Tuesday night we used to lick our wounds and recoup from the stress of the day. We ate at a local Lido restaurant, enjoying two pasta dishes that incorporated the local seafood for which Venetian cuisine is famous, and a mezzo of local white wine. And slept like the dead afterwards. Wednesday morning we were lazy, enjoying good Italian coffee in the room, a late breakfast in the breakfast room, also overlooking the lagoon, and one of the world’s true luxuries, morning naps. In the afternoon, off to the city for some desultory touring. ACTV makes it easy for you; you can buy tickets for unlimited travel on all water buses, plus the land buses that operate on Lido, for 6 hours, 12 hours, one day, three days, and so on.
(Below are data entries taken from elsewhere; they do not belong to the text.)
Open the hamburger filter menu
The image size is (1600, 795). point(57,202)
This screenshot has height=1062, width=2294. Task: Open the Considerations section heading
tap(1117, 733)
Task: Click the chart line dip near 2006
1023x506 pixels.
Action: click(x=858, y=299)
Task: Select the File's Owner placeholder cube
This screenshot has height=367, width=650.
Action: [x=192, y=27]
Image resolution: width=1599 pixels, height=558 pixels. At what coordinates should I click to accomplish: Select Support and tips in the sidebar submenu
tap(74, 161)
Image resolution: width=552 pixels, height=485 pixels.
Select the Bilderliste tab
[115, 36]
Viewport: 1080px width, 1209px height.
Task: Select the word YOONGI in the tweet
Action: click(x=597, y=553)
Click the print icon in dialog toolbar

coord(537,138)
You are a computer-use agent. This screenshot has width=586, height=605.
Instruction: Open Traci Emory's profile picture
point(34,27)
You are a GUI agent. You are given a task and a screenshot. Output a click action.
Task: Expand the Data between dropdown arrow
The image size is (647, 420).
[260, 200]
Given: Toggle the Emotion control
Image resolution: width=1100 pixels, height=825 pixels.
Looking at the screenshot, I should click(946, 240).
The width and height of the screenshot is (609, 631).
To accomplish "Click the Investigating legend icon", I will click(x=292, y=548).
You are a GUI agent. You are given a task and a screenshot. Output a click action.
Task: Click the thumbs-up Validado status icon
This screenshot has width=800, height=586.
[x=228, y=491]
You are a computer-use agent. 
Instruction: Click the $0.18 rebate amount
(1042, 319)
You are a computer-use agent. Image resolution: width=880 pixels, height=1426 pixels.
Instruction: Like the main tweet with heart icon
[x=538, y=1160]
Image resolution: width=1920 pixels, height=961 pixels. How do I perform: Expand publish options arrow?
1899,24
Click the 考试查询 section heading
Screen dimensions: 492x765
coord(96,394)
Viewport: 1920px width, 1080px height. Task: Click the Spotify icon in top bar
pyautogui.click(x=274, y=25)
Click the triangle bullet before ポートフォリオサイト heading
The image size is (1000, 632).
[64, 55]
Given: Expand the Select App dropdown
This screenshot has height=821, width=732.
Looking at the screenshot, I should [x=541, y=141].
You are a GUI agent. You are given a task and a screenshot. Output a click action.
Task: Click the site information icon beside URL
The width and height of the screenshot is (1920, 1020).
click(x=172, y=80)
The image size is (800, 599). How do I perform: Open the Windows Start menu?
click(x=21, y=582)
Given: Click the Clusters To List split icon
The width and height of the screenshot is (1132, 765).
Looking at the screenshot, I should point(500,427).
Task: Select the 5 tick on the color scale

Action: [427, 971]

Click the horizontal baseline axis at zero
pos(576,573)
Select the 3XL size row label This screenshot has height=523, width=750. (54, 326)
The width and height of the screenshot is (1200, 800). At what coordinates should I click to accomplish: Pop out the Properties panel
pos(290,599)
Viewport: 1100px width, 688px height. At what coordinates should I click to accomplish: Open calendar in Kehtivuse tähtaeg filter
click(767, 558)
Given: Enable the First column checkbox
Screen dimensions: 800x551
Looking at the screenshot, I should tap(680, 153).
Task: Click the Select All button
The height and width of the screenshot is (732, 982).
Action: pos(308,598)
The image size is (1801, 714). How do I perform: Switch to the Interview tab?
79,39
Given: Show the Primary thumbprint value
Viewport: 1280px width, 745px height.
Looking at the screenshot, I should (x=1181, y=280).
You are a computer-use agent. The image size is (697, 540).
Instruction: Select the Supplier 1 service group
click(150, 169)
Best bargain anywhere. After disembarking at San Marco, we hopped on a local water bus, found comfortable seats facing the left side, and cruised all the way up the Grand Canal and then back again, seeing the incredible palazzi on first one side of the canal and then the other and cruising under some of the most beautiful bridges, such as the Rialto. Hey, if you just must do that gondola thing, go for it...once. Then take the water bus so you can really see the city. On the way back we hopped off at the Academia stop, across the canal from San Marco, and made our way through the labyrinthine streets to Salute.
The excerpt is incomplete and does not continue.